In the records that follow, how many lines contain the word "computer"? Give only that figure.
[Data shown Boundary: Start]
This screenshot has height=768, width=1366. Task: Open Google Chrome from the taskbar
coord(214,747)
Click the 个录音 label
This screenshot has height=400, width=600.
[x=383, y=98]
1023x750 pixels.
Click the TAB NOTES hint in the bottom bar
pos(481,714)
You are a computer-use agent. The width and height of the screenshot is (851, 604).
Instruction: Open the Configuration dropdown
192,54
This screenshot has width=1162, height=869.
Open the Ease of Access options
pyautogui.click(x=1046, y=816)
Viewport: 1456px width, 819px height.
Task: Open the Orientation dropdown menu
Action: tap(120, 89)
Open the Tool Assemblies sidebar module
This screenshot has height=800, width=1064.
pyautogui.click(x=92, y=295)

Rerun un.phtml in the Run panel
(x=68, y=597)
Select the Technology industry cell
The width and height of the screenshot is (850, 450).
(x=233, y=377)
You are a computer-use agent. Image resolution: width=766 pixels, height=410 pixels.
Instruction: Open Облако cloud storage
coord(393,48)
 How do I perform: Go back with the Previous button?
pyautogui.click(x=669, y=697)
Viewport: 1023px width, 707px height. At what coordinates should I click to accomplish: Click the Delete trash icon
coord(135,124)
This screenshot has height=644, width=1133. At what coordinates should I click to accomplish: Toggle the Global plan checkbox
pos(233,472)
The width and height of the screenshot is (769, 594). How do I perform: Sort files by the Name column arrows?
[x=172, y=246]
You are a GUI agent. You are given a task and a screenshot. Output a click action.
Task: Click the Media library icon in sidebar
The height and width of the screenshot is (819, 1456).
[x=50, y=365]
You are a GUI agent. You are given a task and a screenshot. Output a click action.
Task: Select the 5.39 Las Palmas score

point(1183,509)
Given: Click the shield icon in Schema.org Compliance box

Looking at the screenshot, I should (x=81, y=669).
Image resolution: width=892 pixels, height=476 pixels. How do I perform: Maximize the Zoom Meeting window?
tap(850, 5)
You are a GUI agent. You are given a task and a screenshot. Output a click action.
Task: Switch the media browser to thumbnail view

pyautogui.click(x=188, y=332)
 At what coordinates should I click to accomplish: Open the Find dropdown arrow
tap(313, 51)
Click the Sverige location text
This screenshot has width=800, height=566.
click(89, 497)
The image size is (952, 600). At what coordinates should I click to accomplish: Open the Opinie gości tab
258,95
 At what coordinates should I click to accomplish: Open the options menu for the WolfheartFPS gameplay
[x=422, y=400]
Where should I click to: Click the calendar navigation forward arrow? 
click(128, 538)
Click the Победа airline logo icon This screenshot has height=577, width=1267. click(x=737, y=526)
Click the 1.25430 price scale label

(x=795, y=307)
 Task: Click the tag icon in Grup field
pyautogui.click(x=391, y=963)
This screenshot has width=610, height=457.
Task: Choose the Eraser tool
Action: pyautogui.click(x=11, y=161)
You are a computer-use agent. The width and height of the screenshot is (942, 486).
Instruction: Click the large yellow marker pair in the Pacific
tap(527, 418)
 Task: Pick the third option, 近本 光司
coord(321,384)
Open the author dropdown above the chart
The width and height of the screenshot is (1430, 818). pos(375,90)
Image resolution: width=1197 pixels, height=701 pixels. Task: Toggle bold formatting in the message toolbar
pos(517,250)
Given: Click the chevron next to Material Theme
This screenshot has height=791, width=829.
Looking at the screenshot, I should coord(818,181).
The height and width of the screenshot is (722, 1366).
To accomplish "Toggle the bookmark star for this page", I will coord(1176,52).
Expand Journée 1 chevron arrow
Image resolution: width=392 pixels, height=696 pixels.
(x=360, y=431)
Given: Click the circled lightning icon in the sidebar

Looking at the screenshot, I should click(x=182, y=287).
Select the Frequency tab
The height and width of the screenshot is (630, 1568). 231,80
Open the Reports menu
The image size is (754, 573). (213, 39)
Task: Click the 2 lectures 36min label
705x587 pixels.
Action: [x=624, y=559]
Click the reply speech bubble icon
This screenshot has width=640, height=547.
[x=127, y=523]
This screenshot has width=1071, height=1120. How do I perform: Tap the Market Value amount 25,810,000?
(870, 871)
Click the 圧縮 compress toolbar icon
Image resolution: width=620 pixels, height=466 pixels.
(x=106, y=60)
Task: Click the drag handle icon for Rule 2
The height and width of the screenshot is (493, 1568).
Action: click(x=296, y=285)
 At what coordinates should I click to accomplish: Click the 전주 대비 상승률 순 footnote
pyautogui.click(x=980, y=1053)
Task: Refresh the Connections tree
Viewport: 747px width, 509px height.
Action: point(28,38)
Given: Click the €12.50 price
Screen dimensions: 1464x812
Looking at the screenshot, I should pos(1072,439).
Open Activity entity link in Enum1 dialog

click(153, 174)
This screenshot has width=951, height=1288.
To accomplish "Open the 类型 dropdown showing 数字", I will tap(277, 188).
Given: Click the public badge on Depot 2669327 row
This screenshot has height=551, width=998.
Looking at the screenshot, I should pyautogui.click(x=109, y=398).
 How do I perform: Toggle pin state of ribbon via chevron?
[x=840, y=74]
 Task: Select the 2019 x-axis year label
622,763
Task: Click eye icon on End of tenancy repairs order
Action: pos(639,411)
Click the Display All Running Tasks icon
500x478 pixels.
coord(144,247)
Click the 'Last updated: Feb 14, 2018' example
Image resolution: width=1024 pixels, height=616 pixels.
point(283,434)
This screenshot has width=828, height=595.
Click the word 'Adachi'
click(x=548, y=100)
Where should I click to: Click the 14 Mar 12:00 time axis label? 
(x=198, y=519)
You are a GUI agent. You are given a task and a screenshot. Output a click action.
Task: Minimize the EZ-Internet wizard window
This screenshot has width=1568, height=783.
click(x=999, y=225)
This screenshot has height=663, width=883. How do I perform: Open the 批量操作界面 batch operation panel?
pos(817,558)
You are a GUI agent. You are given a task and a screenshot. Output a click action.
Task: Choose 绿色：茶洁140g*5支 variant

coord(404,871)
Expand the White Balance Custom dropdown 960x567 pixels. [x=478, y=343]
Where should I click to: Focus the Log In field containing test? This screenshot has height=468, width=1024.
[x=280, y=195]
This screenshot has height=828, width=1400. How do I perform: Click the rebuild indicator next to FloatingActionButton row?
[Data shown Boundary: End]
**Result**
3